## PROVIDED PASSAGE
'''

# Anyone get a faint positive then 2 negatives???



## Beccaboop

So today I'm between 10dpo and 13dpo and first I got a faint positive then after that I got 2 negatives and I'm really confussed!!

I'm going to test again in 2 days.

Anyone else have this and was still actually pregnant??

Thanks xxx


----------



## daffire

Could be different reasons:
1. First test you did was more concentrated, therefore the hormone was present at a higher number.
2. Test sensitivity can vary even within the same company and batch, one can be faintly positive and the other negative. If you used diffenrent brands the sensitivity also varies.

Like you said the best bet is to wait a couple of days and try another test with the same brand. Your not exactly sure wich dpo you are and might still be to early.


----------



## xdxxtx

My SIL had this, and the "positive" was really an evaporation line. If you were using a test that uses blue dye, try again with a test that uses pink dye.


----------



## Beccaboop

Thanks for replying. 
I got a positive and 1 one of the negatives on the same brand of test but 1 negative on a different brand.
They were all pink dye tests!


----------



## pooch

not to be negative but i had a faint positive then the next day a negative and it turned out i had a chemical pregnancy (egg got fertilized but didn't implant).


----------



## mnjhowell

I had a faint positive 2 days I a row then negatives 4 days in a row then a blaring positive the next also on digi and beta confirmation!! My ob said there is something called an implantation surge that if your a crazy tester you might see it and then it be gone till enough is built up to show a good positive. I don't know but I know I am 16 weeks and honestly thought I was crazy but really wasn't!!


----------



## acoriana85

hi i did a preg test two days ago in the am and it came out faint posivite ,and then i took another one later on the same day just to make sure and it came out negative ,and the next day i did another one and came negative again ,today i did another one on the am ,and it came negative again ,,dont know what to do ,but im pretty much feeling preg ,,,the last time i had my period was on aug 29 2012 ,and today is sep26 2012 ,i dont know what to think 1 FAINT POSITIVE AND 4 NEGATIVES ,WHY ?


----------



## acoriana85

hi i did a preg test two days ago in the am and it came out faint posivite ,and then i took another one later on the same day just to make sure and it came out negative ,and the next day i did another one and came negative again ,today i did another one on the am ,and it came negative again ,,dont know what to do ,but im pretty much feeling preg ,,,the last time i had my period was on aug 29 2012 ,and today is sep26 2012 ,i dont know what to think 1 FAINT POSITIVE AND 4 NEGATIVES ,WHY ?


----------



## acoriana85

hi i did a preg test two days ago in the am and it came out faint posivite ,and then i took another one later on the same day just to make sure and it came out negative ,and the next day i did another one and came negative again ,today i did another one on the am ,and it came negative again ,,dont know what to do ,but im pretty much feeling preg ,,,the last time i had my period was on aug 29 2012 ,and today is sep26 2012 ,i dont know what to think 1 FAINT POSITIVE AND 4 NEGATIVES ,WHY ?

'''

## EXERCISE DATA
'''

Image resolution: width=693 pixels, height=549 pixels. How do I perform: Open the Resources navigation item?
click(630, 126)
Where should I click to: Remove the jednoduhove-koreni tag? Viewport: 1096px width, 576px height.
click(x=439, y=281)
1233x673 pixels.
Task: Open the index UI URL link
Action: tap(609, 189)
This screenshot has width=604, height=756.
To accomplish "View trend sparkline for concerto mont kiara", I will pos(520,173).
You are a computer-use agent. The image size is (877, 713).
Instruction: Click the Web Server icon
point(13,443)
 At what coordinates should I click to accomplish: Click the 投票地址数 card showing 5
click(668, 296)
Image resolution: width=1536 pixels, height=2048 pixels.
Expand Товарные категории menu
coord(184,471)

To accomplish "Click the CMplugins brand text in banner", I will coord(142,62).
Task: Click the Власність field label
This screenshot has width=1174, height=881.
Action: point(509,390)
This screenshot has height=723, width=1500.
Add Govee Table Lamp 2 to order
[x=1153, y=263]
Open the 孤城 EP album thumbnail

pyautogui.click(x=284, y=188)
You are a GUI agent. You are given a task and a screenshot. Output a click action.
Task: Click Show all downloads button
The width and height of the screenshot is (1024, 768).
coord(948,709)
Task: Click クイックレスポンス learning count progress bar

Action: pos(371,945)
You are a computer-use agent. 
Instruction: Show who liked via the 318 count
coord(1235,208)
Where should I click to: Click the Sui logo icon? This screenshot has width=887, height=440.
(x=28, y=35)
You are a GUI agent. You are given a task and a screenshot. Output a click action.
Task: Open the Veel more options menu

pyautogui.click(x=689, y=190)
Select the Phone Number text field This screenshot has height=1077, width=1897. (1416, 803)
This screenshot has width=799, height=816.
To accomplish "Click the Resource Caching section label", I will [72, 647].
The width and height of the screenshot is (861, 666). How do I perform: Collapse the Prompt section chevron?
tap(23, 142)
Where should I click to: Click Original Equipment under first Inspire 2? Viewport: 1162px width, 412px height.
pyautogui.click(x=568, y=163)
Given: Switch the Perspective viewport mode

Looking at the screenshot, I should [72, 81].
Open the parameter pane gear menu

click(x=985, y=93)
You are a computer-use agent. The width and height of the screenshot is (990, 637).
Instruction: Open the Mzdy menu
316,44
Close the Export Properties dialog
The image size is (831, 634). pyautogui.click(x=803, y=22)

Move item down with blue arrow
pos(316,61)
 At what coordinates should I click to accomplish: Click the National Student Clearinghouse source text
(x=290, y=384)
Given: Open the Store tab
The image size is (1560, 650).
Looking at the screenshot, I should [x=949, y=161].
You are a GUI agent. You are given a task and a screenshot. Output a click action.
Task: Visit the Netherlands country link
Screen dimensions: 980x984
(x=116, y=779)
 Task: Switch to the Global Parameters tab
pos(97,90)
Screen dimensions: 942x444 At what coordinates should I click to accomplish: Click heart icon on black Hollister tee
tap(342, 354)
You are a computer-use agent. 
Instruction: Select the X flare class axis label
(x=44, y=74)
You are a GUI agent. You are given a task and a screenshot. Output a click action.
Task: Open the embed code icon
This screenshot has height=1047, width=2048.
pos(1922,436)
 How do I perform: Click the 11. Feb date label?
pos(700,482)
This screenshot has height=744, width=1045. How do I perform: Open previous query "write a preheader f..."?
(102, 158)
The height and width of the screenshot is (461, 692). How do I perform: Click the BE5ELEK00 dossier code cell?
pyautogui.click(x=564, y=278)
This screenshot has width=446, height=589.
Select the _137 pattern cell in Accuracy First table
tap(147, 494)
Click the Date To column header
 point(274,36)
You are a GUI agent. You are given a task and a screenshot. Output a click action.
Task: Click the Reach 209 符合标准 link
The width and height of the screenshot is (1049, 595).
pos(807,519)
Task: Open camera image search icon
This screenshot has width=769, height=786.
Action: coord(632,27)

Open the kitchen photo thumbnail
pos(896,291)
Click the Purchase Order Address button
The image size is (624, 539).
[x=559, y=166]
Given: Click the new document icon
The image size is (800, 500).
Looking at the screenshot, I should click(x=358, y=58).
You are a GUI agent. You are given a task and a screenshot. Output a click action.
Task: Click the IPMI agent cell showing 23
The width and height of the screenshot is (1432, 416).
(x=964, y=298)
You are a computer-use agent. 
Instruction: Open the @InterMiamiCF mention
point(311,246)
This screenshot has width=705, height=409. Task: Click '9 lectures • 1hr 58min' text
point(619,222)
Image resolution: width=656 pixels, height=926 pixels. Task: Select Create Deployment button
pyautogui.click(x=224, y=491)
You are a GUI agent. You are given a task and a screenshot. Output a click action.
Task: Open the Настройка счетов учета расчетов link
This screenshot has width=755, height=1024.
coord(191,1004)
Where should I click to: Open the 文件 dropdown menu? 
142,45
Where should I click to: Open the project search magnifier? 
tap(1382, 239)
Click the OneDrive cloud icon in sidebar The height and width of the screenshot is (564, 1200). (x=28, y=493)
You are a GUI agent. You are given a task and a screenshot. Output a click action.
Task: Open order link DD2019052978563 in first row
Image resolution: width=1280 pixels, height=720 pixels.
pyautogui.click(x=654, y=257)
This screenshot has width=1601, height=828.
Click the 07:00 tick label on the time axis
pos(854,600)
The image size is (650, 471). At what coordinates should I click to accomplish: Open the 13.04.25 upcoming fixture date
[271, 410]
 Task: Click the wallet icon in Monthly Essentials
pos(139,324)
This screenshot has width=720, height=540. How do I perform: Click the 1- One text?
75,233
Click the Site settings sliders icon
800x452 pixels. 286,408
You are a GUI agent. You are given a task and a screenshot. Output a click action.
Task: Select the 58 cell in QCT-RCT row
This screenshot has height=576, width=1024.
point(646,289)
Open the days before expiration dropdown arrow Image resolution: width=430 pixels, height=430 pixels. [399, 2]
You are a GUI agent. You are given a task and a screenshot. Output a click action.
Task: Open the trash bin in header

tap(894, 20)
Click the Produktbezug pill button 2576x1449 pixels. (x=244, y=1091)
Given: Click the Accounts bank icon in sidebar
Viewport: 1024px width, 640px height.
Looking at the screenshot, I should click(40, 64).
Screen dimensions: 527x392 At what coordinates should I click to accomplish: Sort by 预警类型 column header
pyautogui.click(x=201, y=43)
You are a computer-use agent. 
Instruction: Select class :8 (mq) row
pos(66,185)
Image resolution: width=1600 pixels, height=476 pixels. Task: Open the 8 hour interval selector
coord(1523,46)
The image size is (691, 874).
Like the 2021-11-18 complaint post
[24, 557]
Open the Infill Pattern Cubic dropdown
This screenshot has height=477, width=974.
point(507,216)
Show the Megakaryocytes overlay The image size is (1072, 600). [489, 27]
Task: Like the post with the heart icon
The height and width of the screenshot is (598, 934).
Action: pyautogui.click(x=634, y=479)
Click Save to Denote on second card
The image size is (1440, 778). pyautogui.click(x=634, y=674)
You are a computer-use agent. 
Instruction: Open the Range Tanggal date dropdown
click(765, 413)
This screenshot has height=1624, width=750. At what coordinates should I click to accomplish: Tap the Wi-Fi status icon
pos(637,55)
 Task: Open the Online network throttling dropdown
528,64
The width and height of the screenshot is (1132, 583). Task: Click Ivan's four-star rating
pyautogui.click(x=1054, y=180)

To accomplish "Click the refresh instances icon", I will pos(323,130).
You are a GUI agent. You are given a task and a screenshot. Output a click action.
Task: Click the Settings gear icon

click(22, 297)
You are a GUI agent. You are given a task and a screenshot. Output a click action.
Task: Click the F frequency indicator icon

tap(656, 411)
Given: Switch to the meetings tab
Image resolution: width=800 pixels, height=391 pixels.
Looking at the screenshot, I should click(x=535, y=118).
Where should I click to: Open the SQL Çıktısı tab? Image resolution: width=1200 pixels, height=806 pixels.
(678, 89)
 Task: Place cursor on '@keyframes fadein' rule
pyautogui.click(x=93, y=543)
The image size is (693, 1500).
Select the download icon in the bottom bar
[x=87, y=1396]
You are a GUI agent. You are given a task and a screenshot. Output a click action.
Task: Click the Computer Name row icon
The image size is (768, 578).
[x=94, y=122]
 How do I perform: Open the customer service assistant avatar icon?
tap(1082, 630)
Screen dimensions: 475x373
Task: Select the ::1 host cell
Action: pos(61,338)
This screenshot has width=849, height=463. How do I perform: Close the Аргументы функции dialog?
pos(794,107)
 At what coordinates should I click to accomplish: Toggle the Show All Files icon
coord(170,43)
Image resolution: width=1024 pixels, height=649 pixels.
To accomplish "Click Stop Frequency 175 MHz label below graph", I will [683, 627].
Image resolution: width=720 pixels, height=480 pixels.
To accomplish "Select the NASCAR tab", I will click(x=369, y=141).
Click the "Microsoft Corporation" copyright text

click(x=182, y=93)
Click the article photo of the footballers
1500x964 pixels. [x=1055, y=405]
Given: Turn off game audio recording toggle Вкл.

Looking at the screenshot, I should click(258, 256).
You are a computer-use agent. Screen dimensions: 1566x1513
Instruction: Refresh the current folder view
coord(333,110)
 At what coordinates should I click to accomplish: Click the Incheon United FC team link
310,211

'''

## REQUIRED ACTIONS
(A) Which distinct usernames posted in the pregnancy test thread? List each one once.
(B) In the pregnancy test thread, what kind of dye did Beccaboop say all of her tests used?
(C) Return the pregnancy test thread word for word, from "My SIL had this, and" to "pink dye tests!".

## TASK-BY-TASK ANSWERS
(A) Beccaboop, daffire, xdxxtx, pooch, mnjhowell, acoriana85

(B) Pink dye.

(C)
My SIL had this, and the "positive" was really an evaporation line. If you were using a test that uses blue dye, try again with a test that uses pink dye.


----------



## Beccaboop

Thanks for replying. 
I got a positive and 1 one of the negatives on the same brand of test but 1 negative on a different brand.
They were all pink dye tests!